Europe will experience a deeper recession than the United States

It is much more difficult to organize a soft landing for the economy if the potential supply of goods and services has been destroyed or no longer reacts to rising prices.

Following the fallout from the war in Ukraine, it is almost certain that Europe will experience a deeper recession than the United States. The UK economy also looks particularly vulnerable due to its close trade links with Europe and its more general reliance on energy and electricity imports. Despite this, interest rates in both the Eurozone and the UK are likely to end up being much higher than would be expected for economies with neutral policy and potential growth rates are weak.
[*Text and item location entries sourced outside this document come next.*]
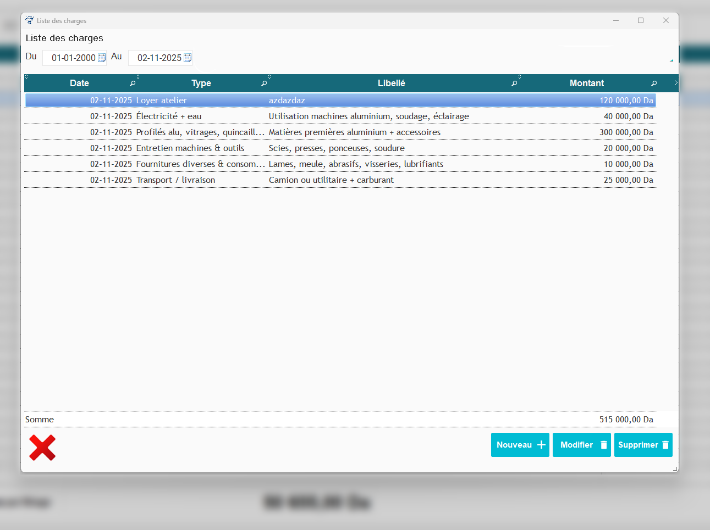Click the red X close icon
This screenshot has width=710, height=530.
tap(42, 448)
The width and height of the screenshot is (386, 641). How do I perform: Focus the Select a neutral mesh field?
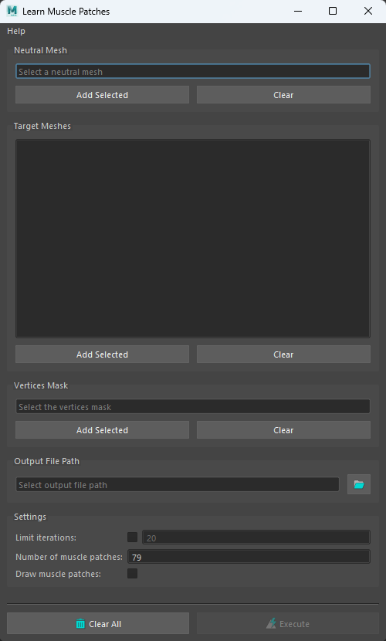[x=193, y=72]
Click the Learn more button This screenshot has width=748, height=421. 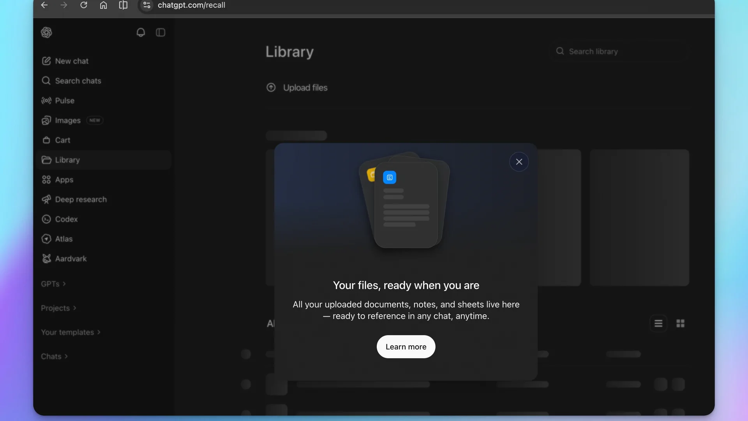406,347
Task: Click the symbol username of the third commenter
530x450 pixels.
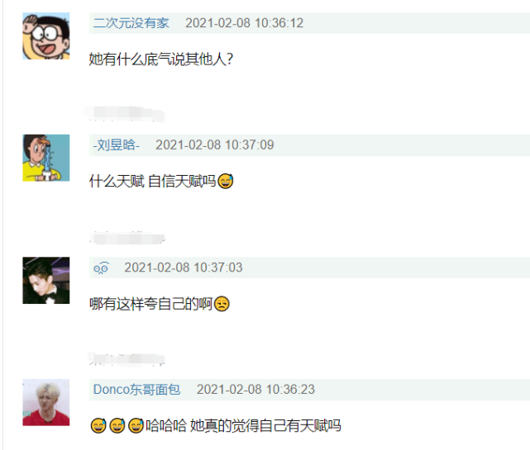Action: click(x=101, y=268)
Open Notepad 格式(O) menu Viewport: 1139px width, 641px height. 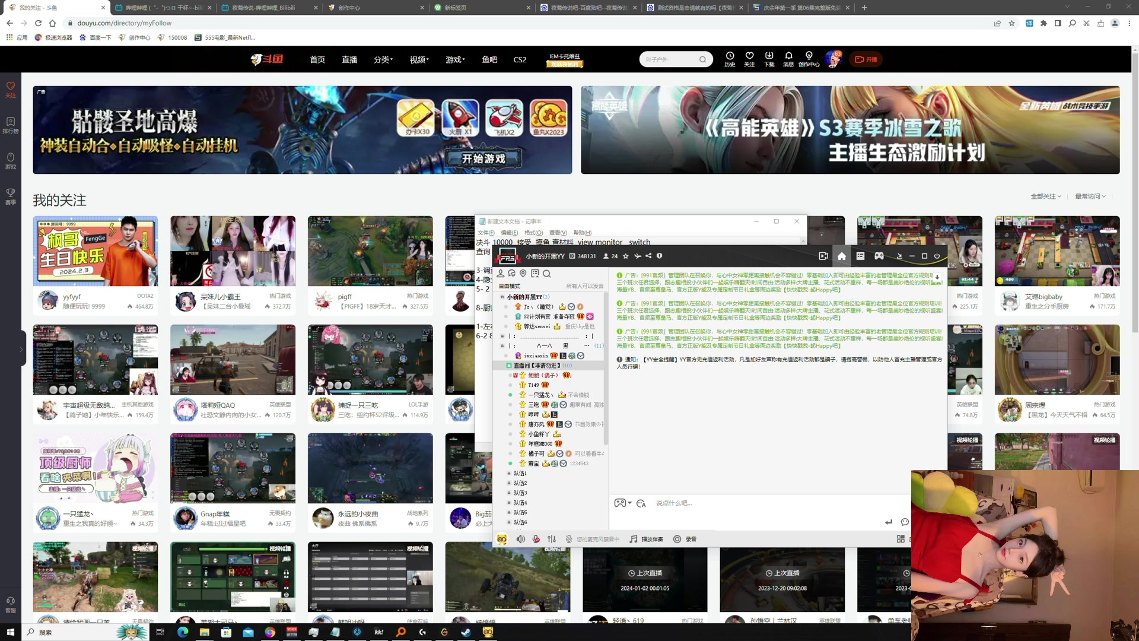pos(533,233)
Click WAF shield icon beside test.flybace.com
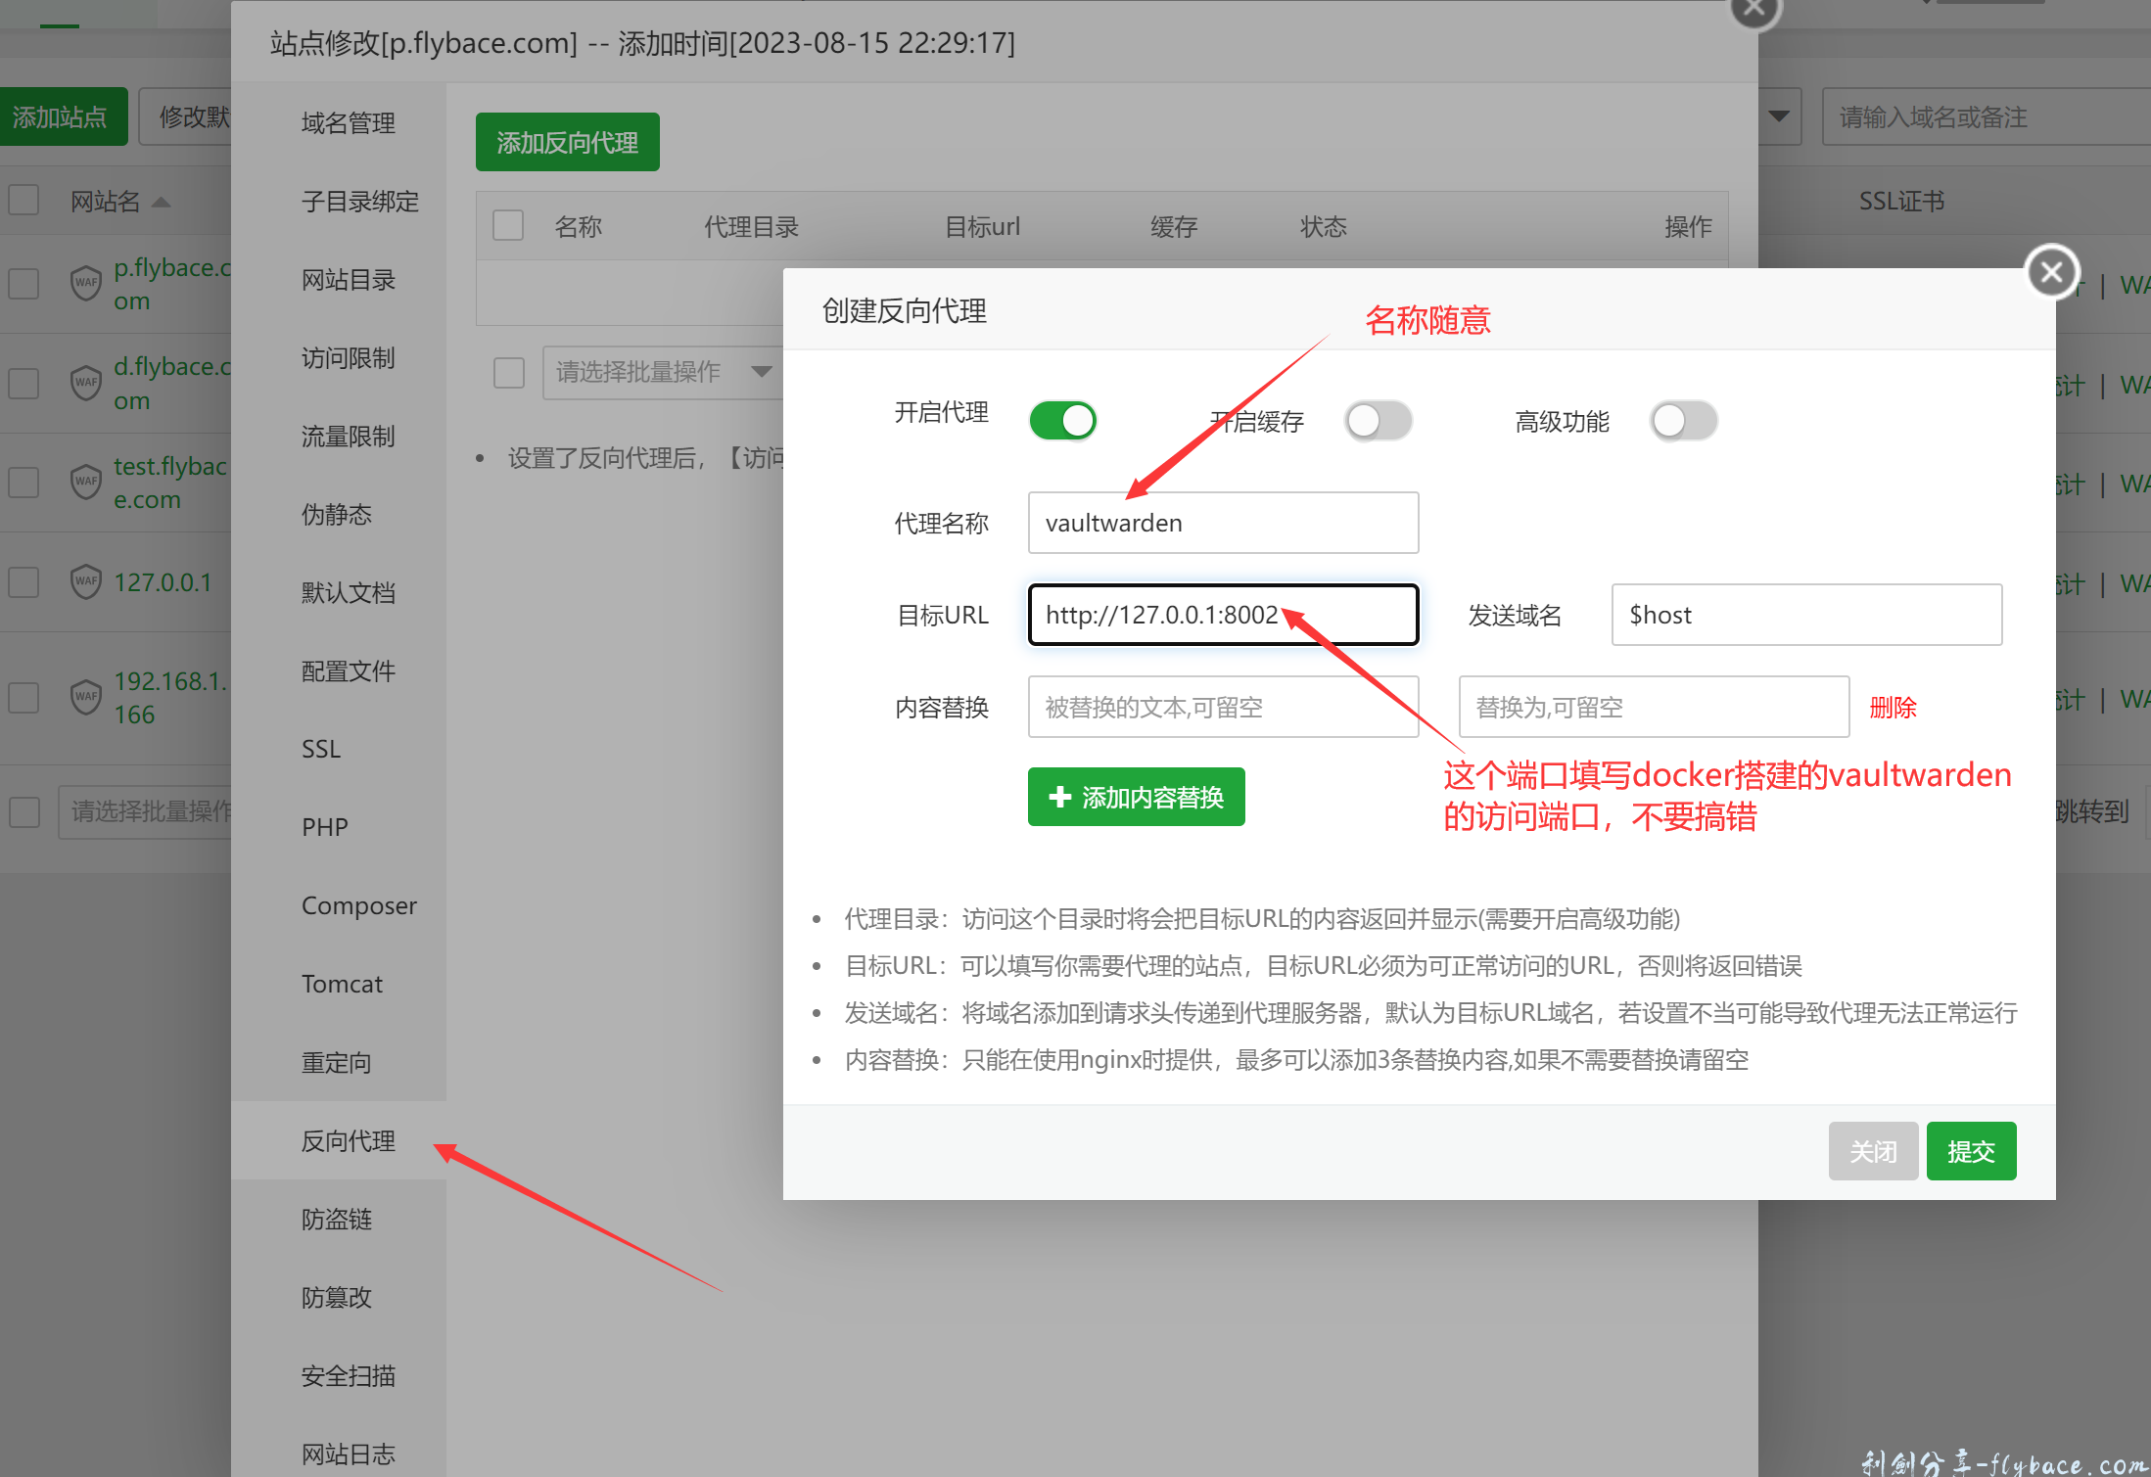 click(86, 482)
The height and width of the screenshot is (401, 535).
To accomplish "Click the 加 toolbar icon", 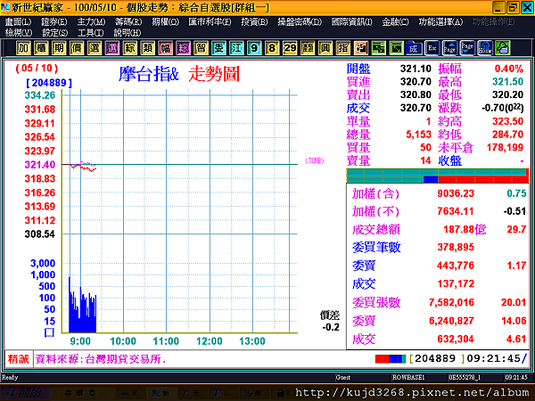I will [x=23, y=48].
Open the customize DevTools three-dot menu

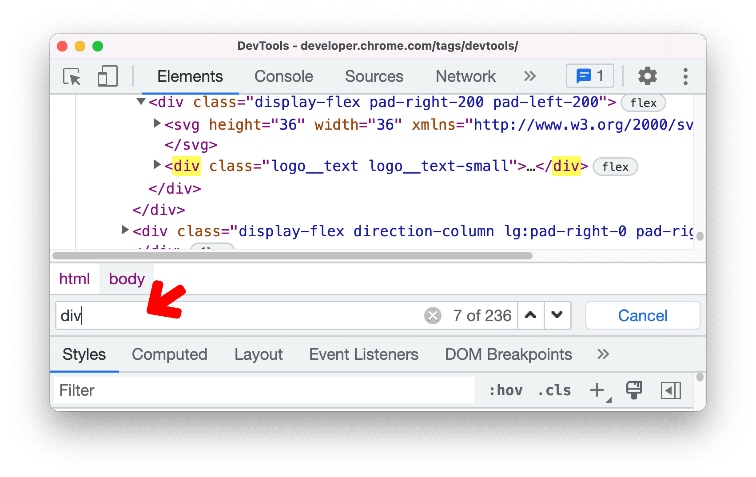[x=685, y=76]
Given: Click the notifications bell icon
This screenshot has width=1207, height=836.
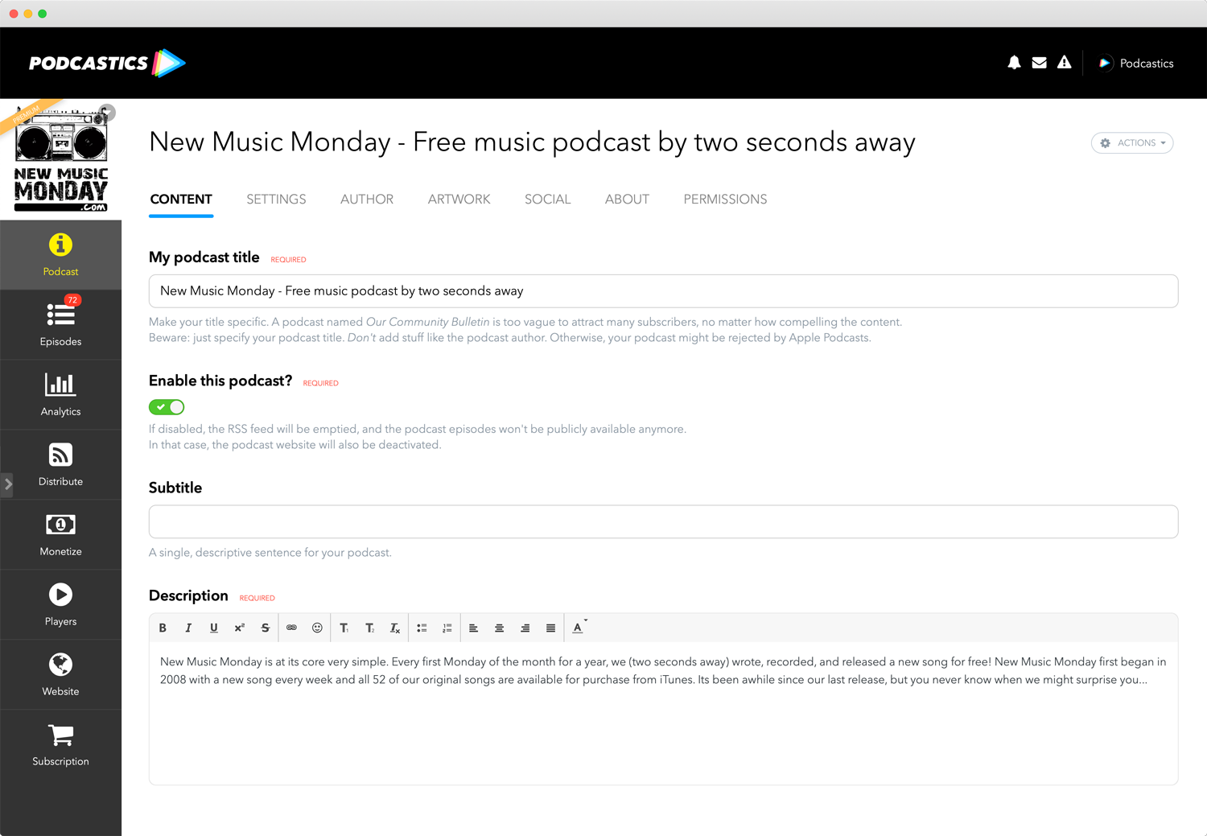Looking at the screenshot, I should pyautogui.click(x=1014, y=63).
It is much more difficult to organize a soft landing for the economy if the potential supply of goods and services has been destroyed or no longer reacts to rising prices. The ECB and the BoE seem to have no choice but to aggravate the energy shock on production by destroying demand even more. Fiscal stimulus measures and depreciating currencies make the task all the more difficult. And that is, centrally, why monetary policy could end up being much tighter in the UK and the Eurozone than in the US.

In a world of great abundance before the pandemic, supply was rarely a limiting factor to growth or a driver of inflation. Today, as a consequence of the pandemic and the war, supply constraints have not only become a major factor of inflation, but also a major differentiating factor between countries. While Europe will almost certainly suffer a more severe growth shock than the US, it is entirely possible that the destination of monetary policies, and therefore interest rates, will be similar in absolute terms. When supply rules, the old rules of monetary policy may no longer apply.